### Task objective
Reproduce the entries shown below only from the line with "1284x851 pixels." down to the line with "Select the rightmost panel with the bookshelf", keeping both end lines and copying each one exactly.

——

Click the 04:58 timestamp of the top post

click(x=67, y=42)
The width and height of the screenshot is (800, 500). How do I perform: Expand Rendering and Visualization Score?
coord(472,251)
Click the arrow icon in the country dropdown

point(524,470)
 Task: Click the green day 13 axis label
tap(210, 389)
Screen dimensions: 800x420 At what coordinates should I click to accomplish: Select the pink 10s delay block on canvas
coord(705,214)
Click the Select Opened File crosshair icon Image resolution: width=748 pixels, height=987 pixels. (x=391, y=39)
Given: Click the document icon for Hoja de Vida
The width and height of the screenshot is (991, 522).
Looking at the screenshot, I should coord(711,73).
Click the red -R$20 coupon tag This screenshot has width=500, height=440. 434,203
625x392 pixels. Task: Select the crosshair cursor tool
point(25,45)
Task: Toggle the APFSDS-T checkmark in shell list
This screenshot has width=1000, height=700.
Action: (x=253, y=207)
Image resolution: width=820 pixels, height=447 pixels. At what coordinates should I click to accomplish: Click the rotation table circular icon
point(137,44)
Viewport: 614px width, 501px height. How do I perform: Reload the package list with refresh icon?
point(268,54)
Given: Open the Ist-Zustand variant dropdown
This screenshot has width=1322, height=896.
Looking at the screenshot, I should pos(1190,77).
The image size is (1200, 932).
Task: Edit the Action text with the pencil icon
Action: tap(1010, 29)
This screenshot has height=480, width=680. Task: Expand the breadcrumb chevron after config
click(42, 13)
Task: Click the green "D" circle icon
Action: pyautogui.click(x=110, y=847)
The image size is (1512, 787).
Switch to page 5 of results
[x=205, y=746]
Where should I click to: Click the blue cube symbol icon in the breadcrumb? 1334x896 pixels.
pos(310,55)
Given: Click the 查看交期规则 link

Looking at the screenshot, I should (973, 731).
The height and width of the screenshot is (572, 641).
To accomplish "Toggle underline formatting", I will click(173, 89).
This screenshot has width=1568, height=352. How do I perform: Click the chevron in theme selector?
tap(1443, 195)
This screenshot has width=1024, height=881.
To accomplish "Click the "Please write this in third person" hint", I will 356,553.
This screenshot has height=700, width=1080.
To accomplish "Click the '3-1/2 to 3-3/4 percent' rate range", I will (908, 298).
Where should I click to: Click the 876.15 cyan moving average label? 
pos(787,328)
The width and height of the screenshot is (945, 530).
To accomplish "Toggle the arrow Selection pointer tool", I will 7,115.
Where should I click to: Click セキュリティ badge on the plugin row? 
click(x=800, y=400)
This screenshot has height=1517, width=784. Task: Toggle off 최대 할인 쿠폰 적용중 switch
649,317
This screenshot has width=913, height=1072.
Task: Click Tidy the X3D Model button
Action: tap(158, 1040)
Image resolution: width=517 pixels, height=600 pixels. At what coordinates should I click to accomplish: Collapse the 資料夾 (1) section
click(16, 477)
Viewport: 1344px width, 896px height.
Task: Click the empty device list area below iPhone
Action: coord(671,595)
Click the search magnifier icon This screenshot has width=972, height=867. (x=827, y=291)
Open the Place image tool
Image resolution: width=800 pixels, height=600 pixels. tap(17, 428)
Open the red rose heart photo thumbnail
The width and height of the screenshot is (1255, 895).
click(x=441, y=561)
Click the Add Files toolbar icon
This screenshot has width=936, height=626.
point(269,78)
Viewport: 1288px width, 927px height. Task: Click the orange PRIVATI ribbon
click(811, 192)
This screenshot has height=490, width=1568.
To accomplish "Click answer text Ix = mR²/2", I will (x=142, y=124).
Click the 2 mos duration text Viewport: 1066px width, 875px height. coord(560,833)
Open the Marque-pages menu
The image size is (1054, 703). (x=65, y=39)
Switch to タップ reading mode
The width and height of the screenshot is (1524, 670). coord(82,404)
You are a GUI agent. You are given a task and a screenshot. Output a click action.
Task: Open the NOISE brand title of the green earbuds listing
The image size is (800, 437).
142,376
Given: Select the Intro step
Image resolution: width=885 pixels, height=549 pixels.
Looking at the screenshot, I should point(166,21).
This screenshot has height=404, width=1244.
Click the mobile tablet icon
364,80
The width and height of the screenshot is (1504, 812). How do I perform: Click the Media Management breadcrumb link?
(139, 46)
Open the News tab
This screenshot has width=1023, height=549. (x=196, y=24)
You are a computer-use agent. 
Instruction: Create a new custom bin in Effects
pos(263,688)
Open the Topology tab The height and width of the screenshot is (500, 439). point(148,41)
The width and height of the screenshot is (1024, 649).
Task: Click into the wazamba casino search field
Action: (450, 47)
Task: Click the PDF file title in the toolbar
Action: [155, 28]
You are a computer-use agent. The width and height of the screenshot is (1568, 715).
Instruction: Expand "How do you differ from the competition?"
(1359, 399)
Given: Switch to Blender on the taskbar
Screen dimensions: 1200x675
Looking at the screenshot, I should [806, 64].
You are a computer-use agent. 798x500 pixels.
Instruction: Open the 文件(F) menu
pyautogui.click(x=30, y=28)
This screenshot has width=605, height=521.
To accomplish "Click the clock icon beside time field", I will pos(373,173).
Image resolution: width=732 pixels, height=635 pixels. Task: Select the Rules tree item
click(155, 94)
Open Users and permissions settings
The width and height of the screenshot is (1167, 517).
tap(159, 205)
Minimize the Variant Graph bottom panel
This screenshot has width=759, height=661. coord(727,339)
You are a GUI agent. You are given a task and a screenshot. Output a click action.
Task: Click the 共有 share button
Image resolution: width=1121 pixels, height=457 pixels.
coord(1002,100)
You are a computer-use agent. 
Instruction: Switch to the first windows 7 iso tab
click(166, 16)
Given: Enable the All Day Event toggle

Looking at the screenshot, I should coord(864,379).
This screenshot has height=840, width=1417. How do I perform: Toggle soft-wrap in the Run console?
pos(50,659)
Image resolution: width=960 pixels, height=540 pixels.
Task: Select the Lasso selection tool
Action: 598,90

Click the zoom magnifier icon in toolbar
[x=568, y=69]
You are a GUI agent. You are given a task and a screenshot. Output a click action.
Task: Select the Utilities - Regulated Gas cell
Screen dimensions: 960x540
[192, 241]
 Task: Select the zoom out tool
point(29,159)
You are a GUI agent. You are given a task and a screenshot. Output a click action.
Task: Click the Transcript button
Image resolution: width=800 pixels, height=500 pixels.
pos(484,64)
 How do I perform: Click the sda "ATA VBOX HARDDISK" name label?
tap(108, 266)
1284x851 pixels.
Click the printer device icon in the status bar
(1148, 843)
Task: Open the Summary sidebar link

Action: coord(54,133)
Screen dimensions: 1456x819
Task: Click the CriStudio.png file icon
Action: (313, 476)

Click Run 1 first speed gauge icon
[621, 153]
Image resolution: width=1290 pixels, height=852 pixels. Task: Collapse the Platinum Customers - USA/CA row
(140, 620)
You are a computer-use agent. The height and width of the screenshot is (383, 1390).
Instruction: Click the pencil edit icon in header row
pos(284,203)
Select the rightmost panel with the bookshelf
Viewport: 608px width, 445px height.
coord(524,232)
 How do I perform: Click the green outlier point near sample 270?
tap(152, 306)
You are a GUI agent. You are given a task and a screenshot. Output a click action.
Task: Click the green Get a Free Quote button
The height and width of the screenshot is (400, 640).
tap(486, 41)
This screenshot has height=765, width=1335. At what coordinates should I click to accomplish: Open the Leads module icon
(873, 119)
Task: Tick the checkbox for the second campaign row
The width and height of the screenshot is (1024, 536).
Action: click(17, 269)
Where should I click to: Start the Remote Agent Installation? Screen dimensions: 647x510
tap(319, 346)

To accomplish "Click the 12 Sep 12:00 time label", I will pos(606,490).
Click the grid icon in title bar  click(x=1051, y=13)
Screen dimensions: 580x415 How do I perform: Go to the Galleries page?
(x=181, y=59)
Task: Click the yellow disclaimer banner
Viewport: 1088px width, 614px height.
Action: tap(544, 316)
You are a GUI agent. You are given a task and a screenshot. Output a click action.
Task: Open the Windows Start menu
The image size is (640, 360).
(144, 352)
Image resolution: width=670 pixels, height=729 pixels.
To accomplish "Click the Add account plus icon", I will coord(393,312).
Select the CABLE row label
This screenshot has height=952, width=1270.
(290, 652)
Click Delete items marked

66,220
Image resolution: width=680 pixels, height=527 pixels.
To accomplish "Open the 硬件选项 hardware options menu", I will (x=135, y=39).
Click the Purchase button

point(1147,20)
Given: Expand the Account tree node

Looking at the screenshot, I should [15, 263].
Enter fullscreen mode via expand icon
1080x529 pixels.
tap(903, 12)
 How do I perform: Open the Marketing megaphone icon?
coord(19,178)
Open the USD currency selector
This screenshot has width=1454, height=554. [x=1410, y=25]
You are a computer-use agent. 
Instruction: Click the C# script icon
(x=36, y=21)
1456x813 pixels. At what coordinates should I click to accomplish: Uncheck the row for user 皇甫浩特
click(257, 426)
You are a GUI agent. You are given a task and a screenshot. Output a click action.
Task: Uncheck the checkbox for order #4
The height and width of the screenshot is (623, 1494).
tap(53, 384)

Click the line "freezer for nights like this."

——

### Output for this task
1284x851 pixels.
Click the printer device icon in the status bar
(1148, 843)
Task: Open the Summary sidebar link

Action: coord(54,133)
Screen dimensions: 1456x819
Task: Click the CriStudio.png file icon
Action: (313, 476)

Click Run 1 first speed gauge icon
[621, 153]
Image resolution: width=1290 pixels, height=852 pixels. Task: Collapse the Platinum Customers - USA/CA row
(140, 620)
You are a computer-use agent. The height and width of the screenshot is (383, 1390).
Instruction: Click the pencil edit icon in header row
pos(284,203)
Select the rightmost panel with the bookshelf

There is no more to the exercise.